But I’m afraid I must insist. To make his point, Rutten draws an analogy between a film reviewer’s hesitance to reveal too much plot and a newspaper art critic sent to review an important new painting who comes back with a report couched in language describing the work as a masterpiece built around a vital moral issue, but sidestepping the nature of that issue or the aesthetic value of its imagery based on a fear of coloring the reader’s experience of the painting. The argument sounds pretty convincing, unless you’re aware of some pretty fundamental differences in the way appreciators of fine art approach and experience nonlinear works, like sculpture or paintings, as opposed to works of narrative fiction or nonfiction, like those found in literature and film. Rutten relies on the reader finding his theoretical juxtaposition clever enough that it would never occur to her or him to consider the pleasures one takes in viewing, for example, the Mona Lisa. Those pleasures are rooted, among many other things, in art history and our own imaginings of what circumstances might inform that famous smile, and are independent of the kinds of pleasures inherent in being drawn into and surprised by narrative developments and techniques of filmed storytelling and the associations it makes with the real world, as well as with all of the other arts.
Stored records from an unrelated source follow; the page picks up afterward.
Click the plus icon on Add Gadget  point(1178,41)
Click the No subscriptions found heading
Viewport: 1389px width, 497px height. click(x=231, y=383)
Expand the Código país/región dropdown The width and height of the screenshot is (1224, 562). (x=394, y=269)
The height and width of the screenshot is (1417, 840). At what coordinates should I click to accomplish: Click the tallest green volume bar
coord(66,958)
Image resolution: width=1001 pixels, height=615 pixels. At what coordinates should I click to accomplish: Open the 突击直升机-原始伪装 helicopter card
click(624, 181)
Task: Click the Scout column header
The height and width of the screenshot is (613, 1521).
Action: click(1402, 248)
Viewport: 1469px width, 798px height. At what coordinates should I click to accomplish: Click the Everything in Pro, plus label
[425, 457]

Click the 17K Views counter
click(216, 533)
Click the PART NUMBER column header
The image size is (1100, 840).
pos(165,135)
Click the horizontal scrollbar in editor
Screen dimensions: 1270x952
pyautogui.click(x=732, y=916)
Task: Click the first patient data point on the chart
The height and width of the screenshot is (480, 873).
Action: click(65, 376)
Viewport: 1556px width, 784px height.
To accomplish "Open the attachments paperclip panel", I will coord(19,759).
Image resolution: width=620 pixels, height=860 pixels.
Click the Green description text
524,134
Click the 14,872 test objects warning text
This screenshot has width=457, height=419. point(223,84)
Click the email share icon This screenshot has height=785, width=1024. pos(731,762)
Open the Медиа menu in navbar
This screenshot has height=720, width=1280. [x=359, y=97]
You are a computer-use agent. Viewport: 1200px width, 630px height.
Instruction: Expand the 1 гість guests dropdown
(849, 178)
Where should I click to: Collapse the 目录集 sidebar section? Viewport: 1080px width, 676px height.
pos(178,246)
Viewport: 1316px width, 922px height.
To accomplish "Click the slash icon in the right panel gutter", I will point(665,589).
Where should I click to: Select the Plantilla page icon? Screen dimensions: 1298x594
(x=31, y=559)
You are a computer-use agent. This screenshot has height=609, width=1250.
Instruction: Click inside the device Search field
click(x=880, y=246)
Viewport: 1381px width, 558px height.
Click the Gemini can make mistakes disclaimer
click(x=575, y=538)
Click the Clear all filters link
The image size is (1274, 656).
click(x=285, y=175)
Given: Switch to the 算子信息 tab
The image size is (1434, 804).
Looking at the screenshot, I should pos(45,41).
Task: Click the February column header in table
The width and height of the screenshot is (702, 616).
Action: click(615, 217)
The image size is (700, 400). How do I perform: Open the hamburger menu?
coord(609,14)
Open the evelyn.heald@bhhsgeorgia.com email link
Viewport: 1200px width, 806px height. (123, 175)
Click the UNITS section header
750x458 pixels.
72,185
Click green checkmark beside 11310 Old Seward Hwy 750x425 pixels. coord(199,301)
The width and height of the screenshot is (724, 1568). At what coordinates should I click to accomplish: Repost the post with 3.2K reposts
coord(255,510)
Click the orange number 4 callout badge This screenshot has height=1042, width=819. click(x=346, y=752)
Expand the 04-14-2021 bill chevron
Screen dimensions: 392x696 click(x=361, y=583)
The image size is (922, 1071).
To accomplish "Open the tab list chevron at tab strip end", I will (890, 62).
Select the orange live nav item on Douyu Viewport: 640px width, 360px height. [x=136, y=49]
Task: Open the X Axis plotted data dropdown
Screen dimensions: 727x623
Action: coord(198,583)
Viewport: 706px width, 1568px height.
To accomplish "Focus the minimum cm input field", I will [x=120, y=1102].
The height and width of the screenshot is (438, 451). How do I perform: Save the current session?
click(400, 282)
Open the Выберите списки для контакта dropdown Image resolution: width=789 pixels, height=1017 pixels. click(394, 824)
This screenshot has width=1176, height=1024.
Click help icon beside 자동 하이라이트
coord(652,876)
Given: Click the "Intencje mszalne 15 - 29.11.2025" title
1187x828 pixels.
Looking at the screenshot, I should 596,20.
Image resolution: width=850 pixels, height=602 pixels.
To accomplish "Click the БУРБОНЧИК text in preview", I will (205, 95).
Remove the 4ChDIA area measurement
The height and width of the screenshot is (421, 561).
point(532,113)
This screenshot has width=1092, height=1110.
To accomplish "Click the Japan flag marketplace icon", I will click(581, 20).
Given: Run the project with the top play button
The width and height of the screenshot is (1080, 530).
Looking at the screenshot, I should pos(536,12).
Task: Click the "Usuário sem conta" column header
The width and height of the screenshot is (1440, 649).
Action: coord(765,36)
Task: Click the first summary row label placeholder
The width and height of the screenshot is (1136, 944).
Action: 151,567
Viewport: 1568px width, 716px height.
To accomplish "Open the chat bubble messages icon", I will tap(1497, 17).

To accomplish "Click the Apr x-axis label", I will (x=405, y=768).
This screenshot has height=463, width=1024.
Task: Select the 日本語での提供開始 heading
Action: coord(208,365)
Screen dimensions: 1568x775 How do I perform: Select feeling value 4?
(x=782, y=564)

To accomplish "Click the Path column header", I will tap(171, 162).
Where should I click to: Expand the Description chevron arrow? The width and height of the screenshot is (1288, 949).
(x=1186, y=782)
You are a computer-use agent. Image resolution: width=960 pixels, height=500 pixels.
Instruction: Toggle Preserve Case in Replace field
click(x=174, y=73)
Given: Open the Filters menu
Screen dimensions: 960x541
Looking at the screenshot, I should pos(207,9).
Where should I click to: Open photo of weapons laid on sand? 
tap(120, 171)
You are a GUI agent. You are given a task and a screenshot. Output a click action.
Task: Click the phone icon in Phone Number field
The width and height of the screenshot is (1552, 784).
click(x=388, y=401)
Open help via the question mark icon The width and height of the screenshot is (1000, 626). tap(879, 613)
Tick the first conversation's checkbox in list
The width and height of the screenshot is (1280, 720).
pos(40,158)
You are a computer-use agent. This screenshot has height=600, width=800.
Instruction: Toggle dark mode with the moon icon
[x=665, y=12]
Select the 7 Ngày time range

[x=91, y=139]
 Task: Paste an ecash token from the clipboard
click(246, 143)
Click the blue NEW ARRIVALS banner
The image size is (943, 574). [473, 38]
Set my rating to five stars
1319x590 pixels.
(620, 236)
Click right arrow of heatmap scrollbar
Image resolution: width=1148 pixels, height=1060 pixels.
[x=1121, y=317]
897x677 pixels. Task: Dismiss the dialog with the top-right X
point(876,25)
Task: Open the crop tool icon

In other words, different types of art are experienced in entirely different ways. But could someone who maintains that critics must approach films of thematic import and inflated intent with entirely different aesthetic criteria than those which seek merely to entertain ever fully understand this simple tenet? Rutten’s downright odd assertions about film critics and Million Dollar Baby truly make me wonder.

Another element that may account for Rutten’s arguments is that he seems to define a work of art by its simple tackling of these kinds of moral issues as central themes, an approach that grounds him solidly in the camp of the sort of critic who would insist that Gandhi is a better film than E.T.- The Extra-Terrestrial because the real-life Gandhi was about nonviolent resistance, whereas E.T. was just a made-up alien who wanted to go home. And there is hardly a more notorious instance of lofty “quality” reigning supreme than Ordinary People’s 1980 coronation as Oscar’s Best Picture over competition like Martin Scorsese’s Raging Bull and David Lynch’s The Elephant Man, two films that have, in the years since that award was handed out, proven much more resonant and respected by general audiences and lovers of film than Robert Redford’s rather crude familial drama.

But I suspect Gandhi and Ordinary People are exactly the kinds of films to which Rutten refers when he trots out that “entirely different aesthetic space for serious films” horse, and if he deigns to place Million Dollar Baby in a category with those movies, then I think he seriously misjudges the film’s true worth as art as well as its audiences response to it. Is Million Dollar Baby simply a movie of morality, implying the delivery of a lesson of some kind as its primary objective, its raison d’etre, or is it a movie of characters, of a crisis of faith, of the possibility, but not the guarantee, of redemption? And is the assisted suicide central to the story, as Rutten maintains, or only to its resolution? What is thematically central to the story is the relationship between these three people, which makes Frankie’s ultimate decision painful and dramatically powerful. But the movie is not a polemic, and, as I said earlier, it does not insist that we agree with Frankie’s decision, or the conclusions drawn by Scrap (Morgan Freeman) about what kind of a man Frankie is as he describes him in a letter to Frankie’s estranged daughter Katy, or even to what degree Frankie is either damned or redeemed by that decision. Rutten makes the same mistake as the right-wing agenda thumpers when he decides that euthanasia is the film’s lofty theme. Of course, euthanasia is no more the “theme” of Eastwood’s film than the decision of Ethan Edwards to kill or not kill his own niece, who had been kidnapped and then assimilated into a violent Indian tribe, was the “theme” of The Searchers. It is, as Eastwood has asserted, the crossroads that his character, Frankie Dunn, finds himself at when Maggie asks him, the only person she feels close to in the world, to help her die, and what makes the necessity of the decision so emotionally harrowing is the groundwork of character that has been laid so artfully, so purposefully, so sensitively throughout the body of the film, a groundwork notably lacking, aside from a story told by Maggie that prefigures the “dark turn” of the plot that has so offended Medved and company, in portents and imagery relating to euthanasia.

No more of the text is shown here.